::: Data for analysis
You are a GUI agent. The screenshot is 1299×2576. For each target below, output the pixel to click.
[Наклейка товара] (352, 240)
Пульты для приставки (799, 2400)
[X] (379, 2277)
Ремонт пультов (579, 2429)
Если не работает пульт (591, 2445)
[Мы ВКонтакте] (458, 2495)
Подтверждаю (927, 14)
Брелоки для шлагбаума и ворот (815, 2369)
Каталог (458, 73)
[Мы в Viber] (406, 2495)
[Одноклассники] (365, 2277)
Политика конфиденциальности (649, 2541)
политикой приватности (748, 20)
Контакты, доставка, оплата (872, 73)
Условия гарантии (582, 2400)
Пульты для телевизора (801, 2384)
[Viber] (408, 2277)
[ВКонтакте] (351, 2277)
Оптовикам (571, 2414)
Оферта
::::::
Write down every line of the data exactly as it appears above.

You are a GUI agent. The screenshot is 1299×2576. For each target below, output the pixel to click.
[Наклейка товара] (352, 240)
Пульты для приставки (799, 2400)
[X] (379, 2277)
Ремонт пультов (579, 2429)
Если не работает пульт (591, 2445)
[Мы ВКонтакте] (458, 2495)
Подтверждаю (927, 14)
Брелоки для шлагбаума и ворот (815, 2369)
Каталог (458, 73)
[Мы в Viber] (406, 2495)
[Одноклассники] (365, 2277)
Политика конфиденциальности (649, 2541)
политикой приватности (748, 20)
Контакты, доставка, оплата (872, 73)
Условия гарантии (582, 2400)
Пульты для телевизора (801, 2384)
[Viber] (408, 2277)
[ВКонтакте] (351, 2277)
Оптовикам (571, 2414)
Оферта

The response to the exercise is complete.